Extracted information
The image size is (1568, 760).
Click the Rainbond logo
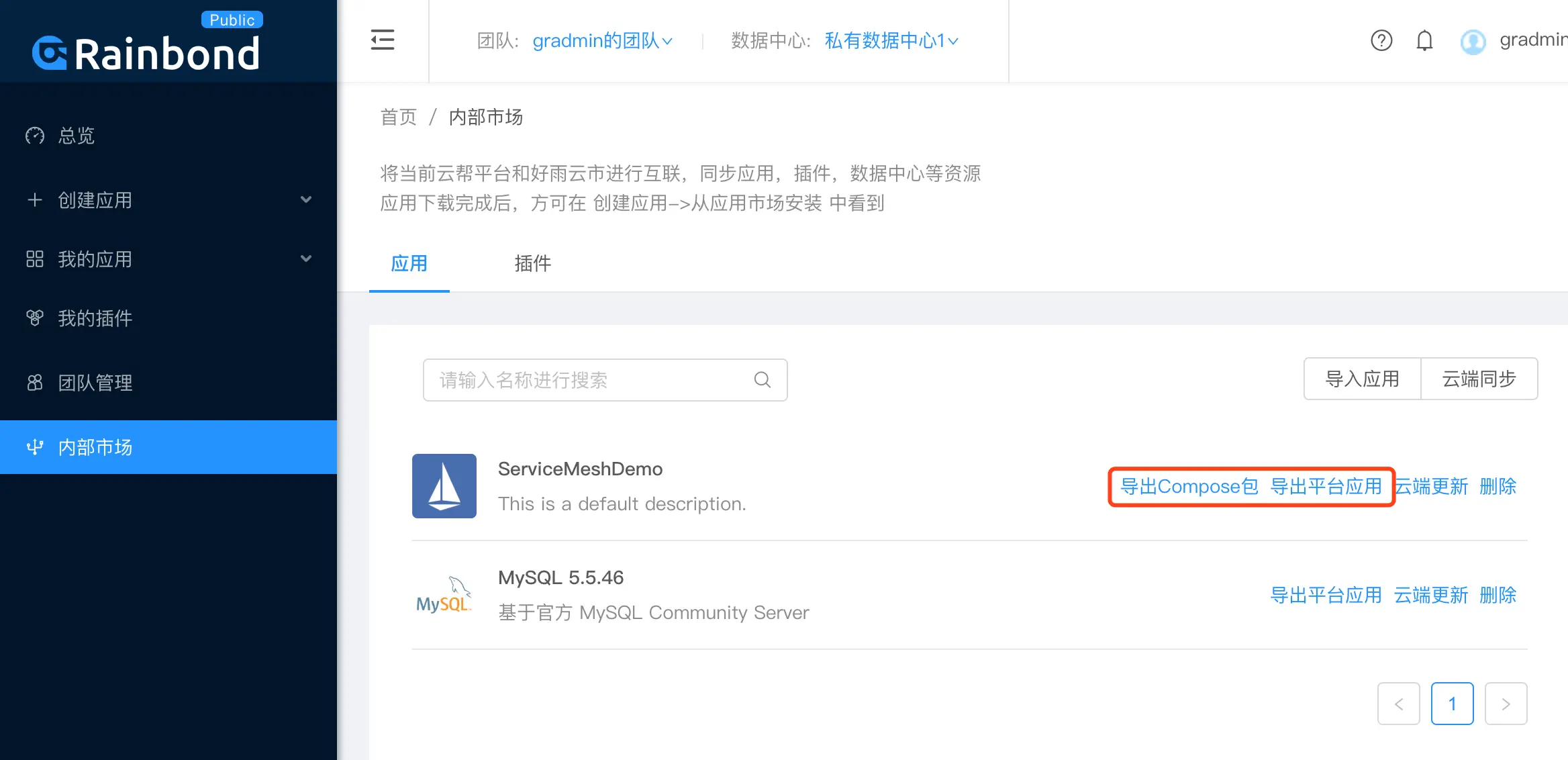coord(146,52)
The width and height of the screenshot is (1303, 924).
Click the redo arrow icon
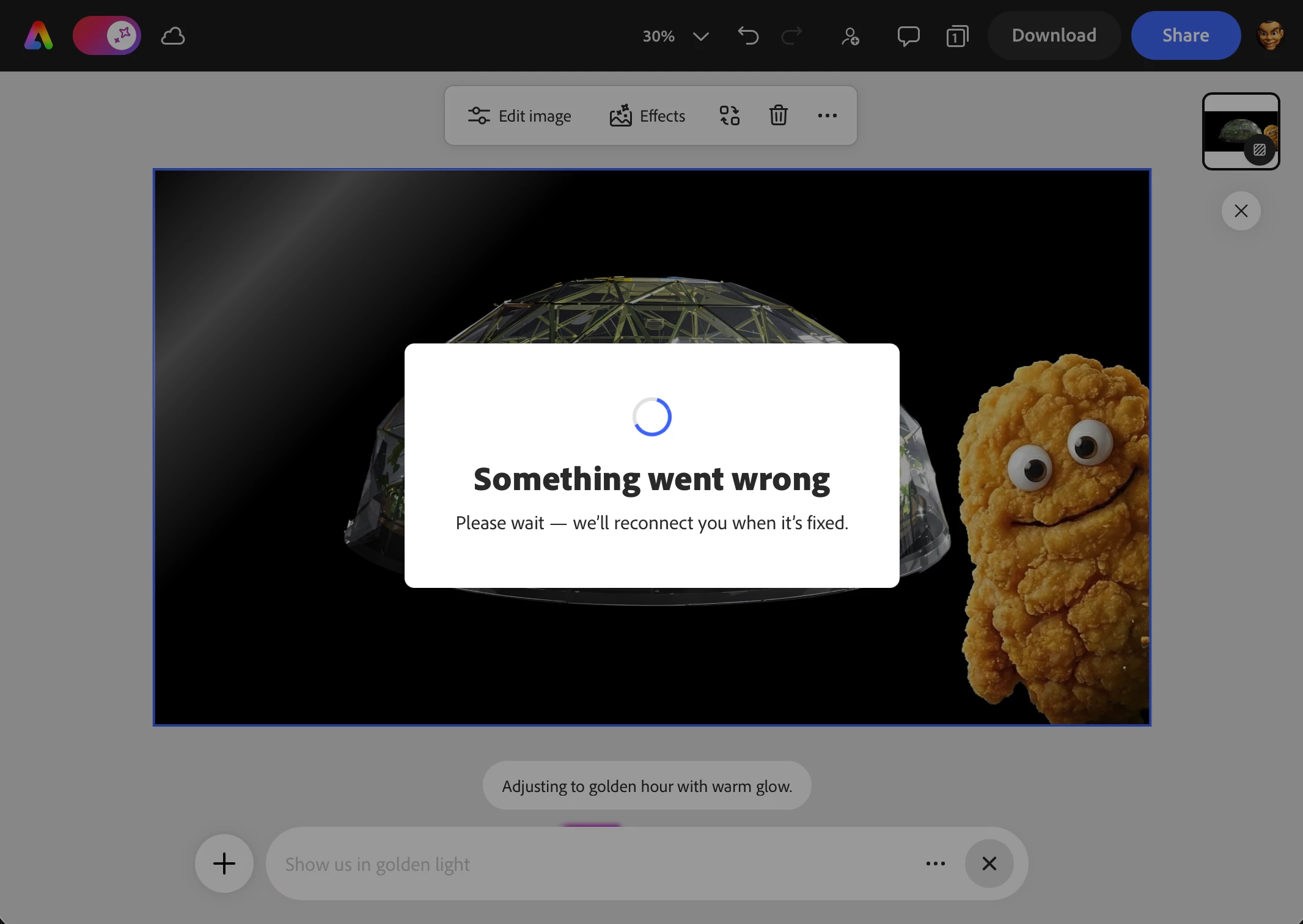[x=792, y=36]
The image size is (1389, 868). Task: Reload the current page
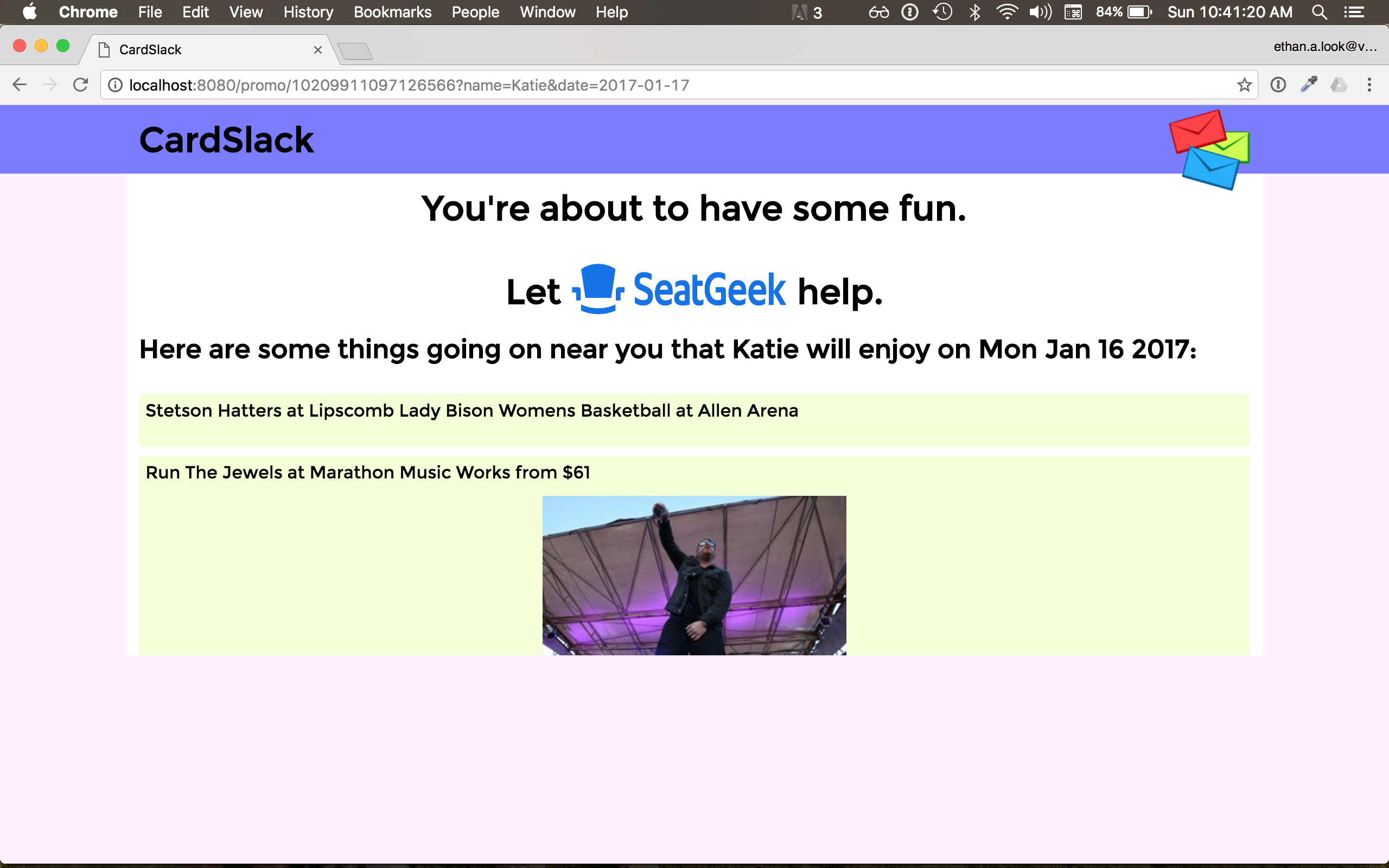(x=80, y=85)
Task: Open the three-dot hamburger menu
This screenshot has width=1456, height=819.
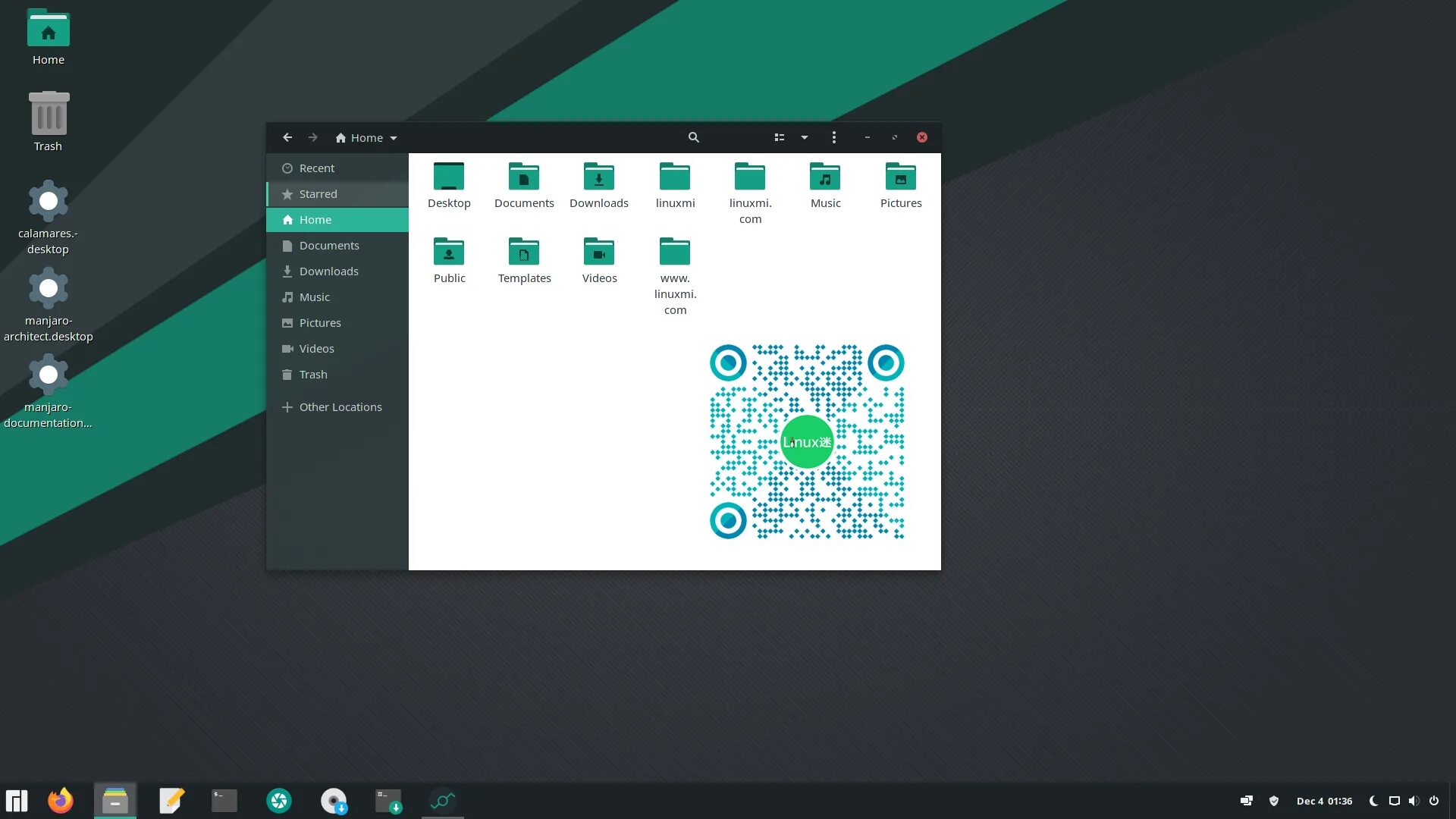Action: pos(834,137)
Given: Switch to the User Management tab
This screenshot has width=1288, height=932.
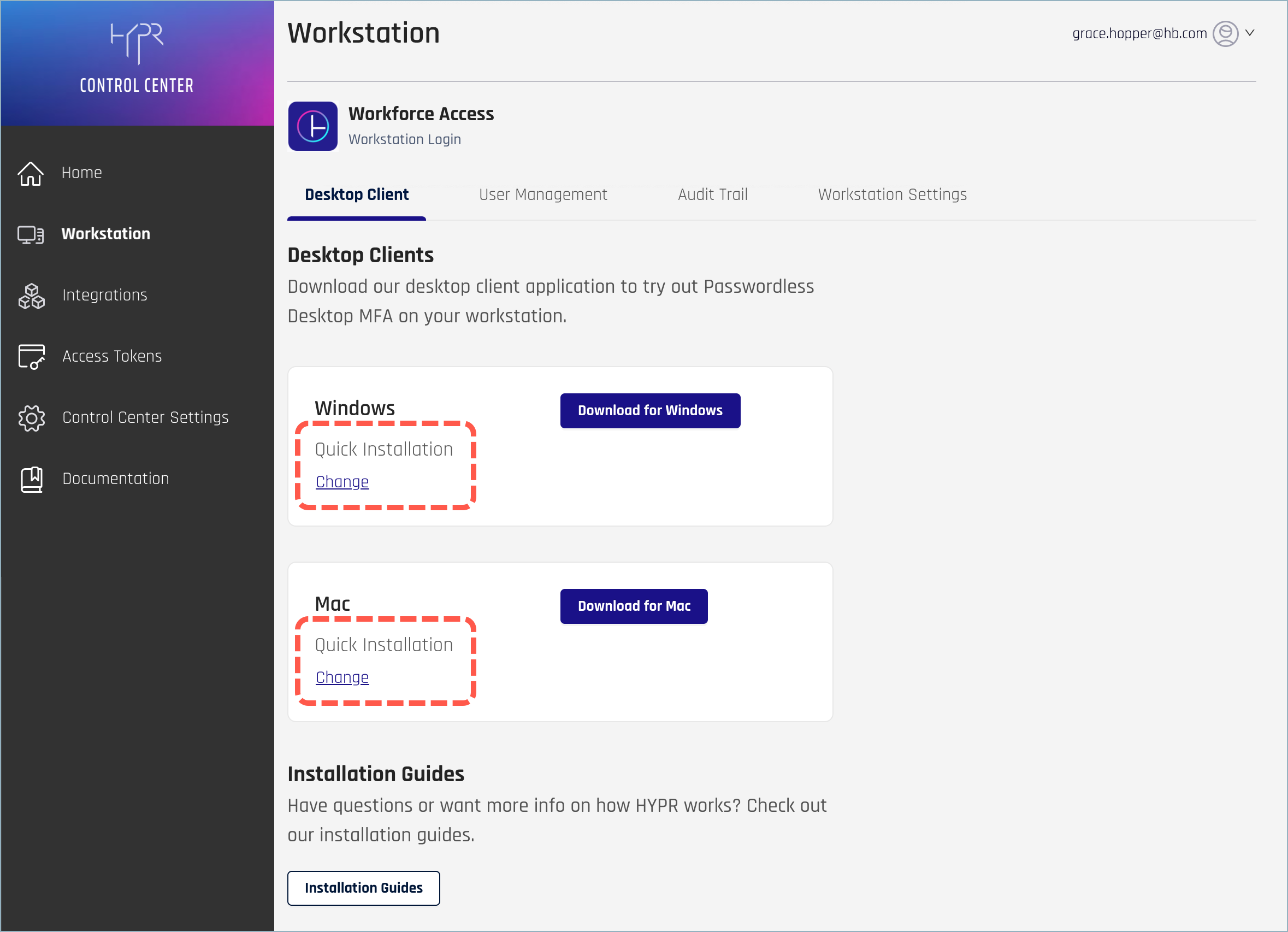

What to work on
With pictures left out, print the lines of the material above from the line containing "The image size is (1389, 868)." through its last line, exactly and nothing more.

Output for this exercise
The image size is (1389, 868). Task: Reload the current page
(x=80, y=85)
Task: Open the three-dot hamburger menu
This screenshot has width=1456, height=819.
Action: pos(834,137)
Given: Switch to the User Management tab
This screenshot has width=1288, height=932.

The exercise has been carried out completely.